---------- DATASET EXCERPTS ----------
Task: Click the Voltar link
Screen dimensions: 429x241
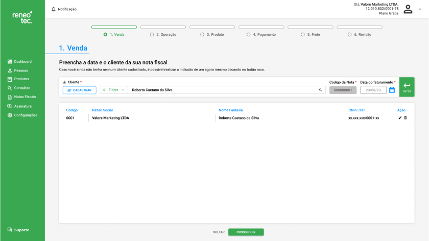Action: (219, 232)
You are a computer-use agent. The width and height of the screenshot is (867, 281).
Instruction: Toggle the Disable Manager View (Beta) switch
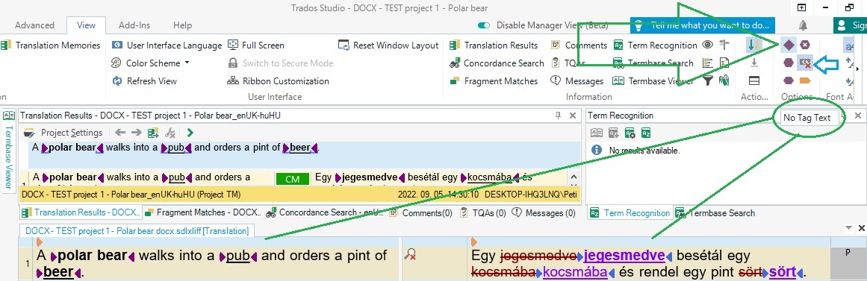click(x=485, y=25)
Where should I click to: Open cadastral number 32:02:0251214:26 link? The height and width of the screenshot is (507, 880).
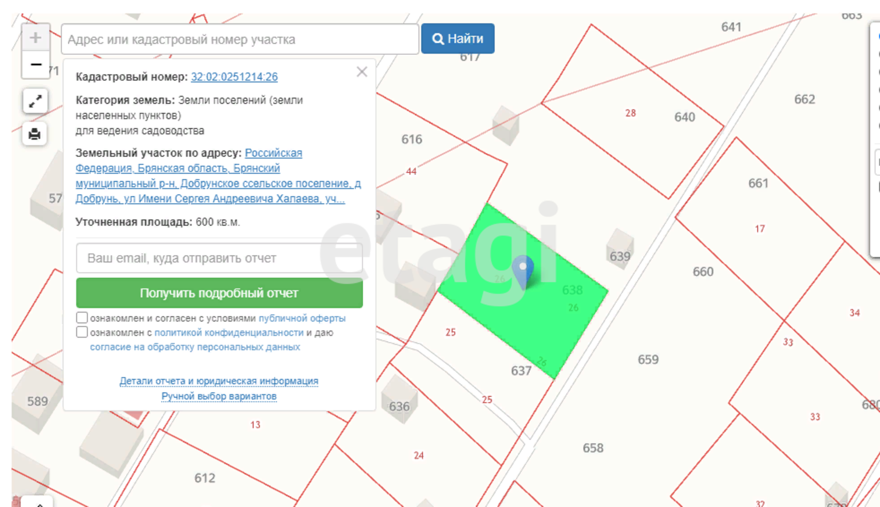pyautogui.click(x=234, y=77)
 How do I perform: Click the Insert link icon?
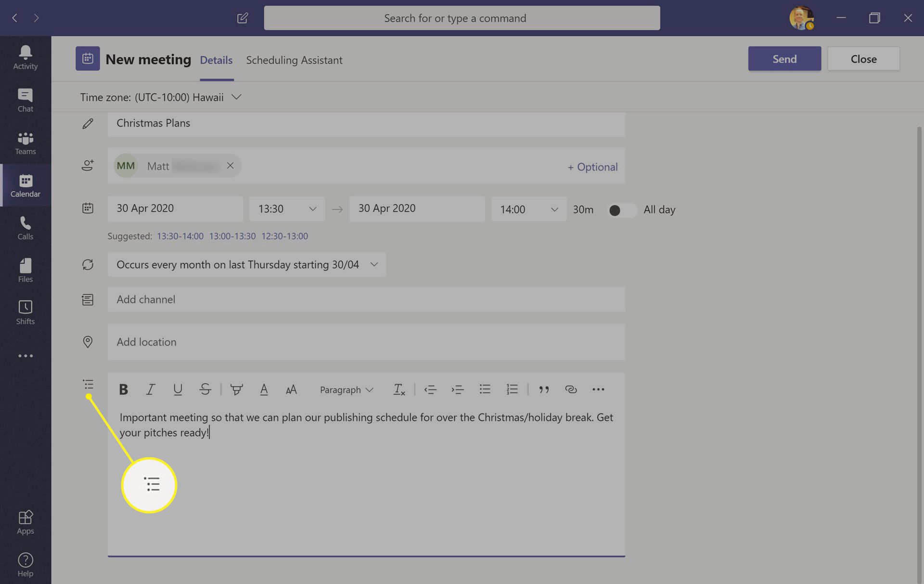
----------
---------- DATASET EXCERPTS ----------
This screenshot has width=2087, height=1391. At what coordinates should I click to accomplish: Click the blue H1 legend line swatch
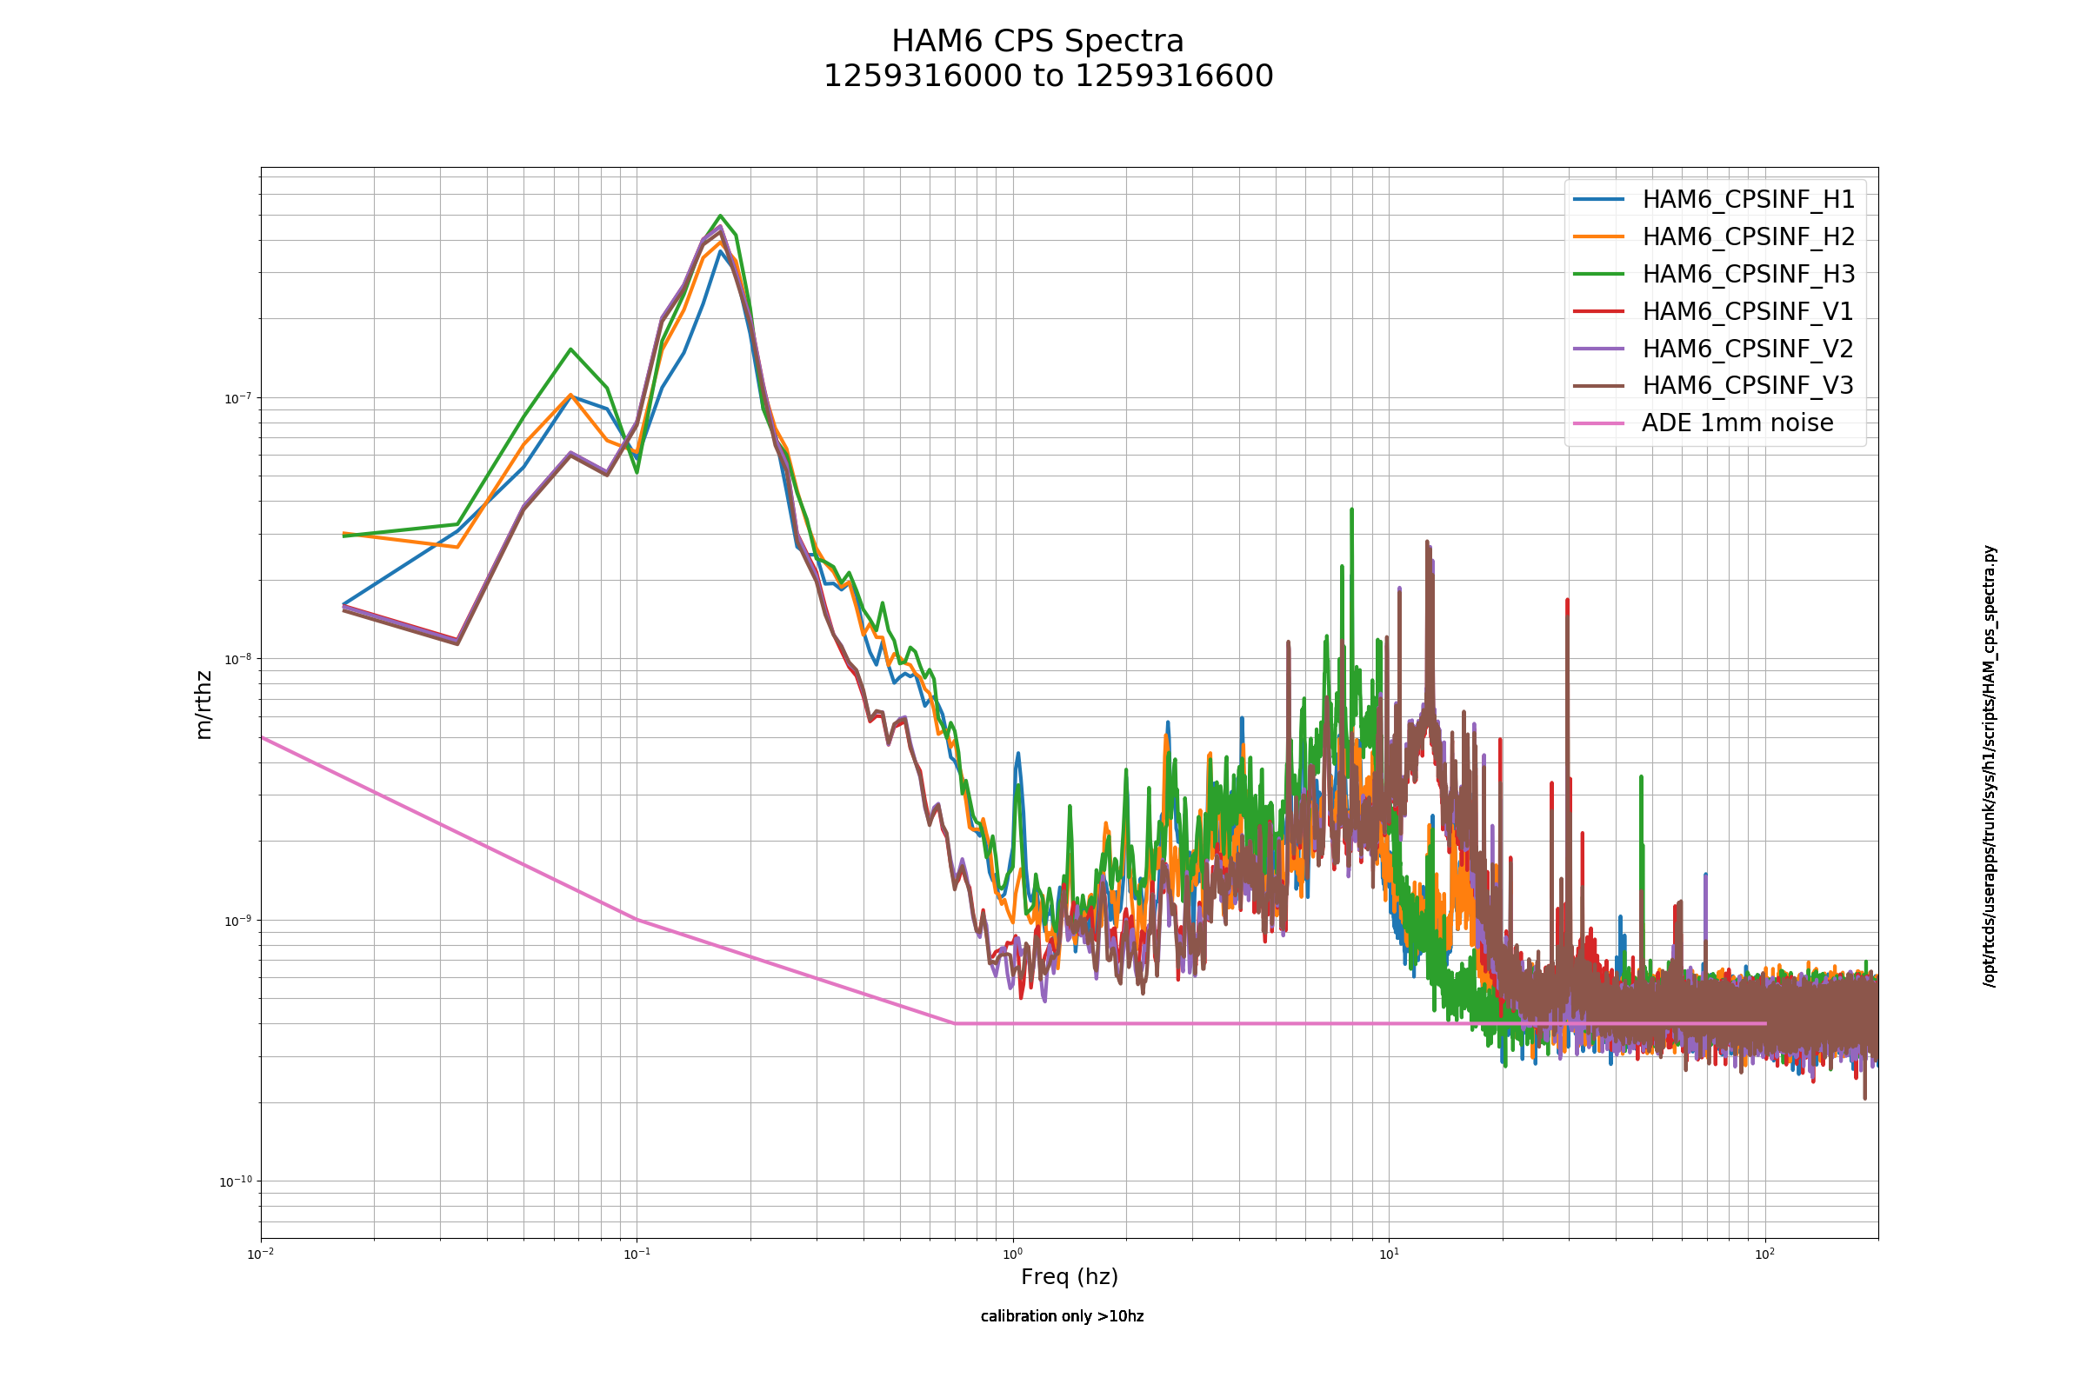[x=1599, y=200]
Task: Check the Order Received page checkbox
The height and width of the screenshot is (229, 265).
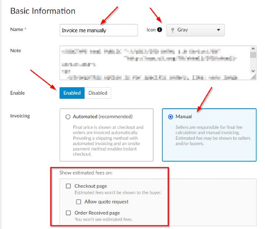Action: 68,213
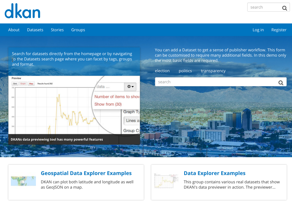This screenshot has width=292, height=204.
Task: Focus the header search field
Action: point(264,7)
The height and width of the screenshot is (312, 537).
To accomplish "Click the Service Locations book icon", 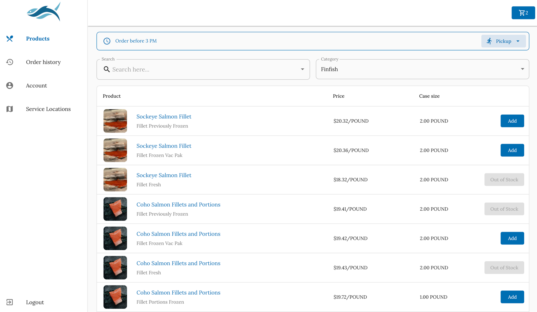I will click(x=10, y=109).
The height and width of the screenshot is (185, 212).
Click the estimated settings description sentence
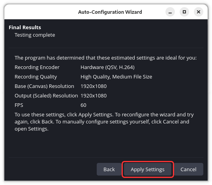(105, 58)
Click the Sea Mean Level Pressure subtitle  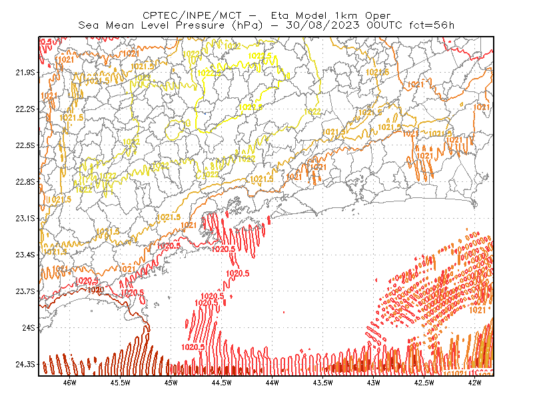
----------
◆ **INSTRUCTIONS TO FOLLOW**
Write out exactly the lines above between the one with "You are a computer-use" and the one with "How do I perform: Click", inclusive, with pictures left out.

◆ **RESULT**
You are a computer-use agent. The width and height of the screenshot is (867, 281).
Instruction: Toggle the Disable Manager View (Beta) switch
click(x=485, y=25)
Where should I click to: Open cadastral number 32:02:0251214:26 link? The height and width of the screenshot is (507, 880).
pyautogui.click(x=234, y=77)
 How do I perform: Click the Insert link icon?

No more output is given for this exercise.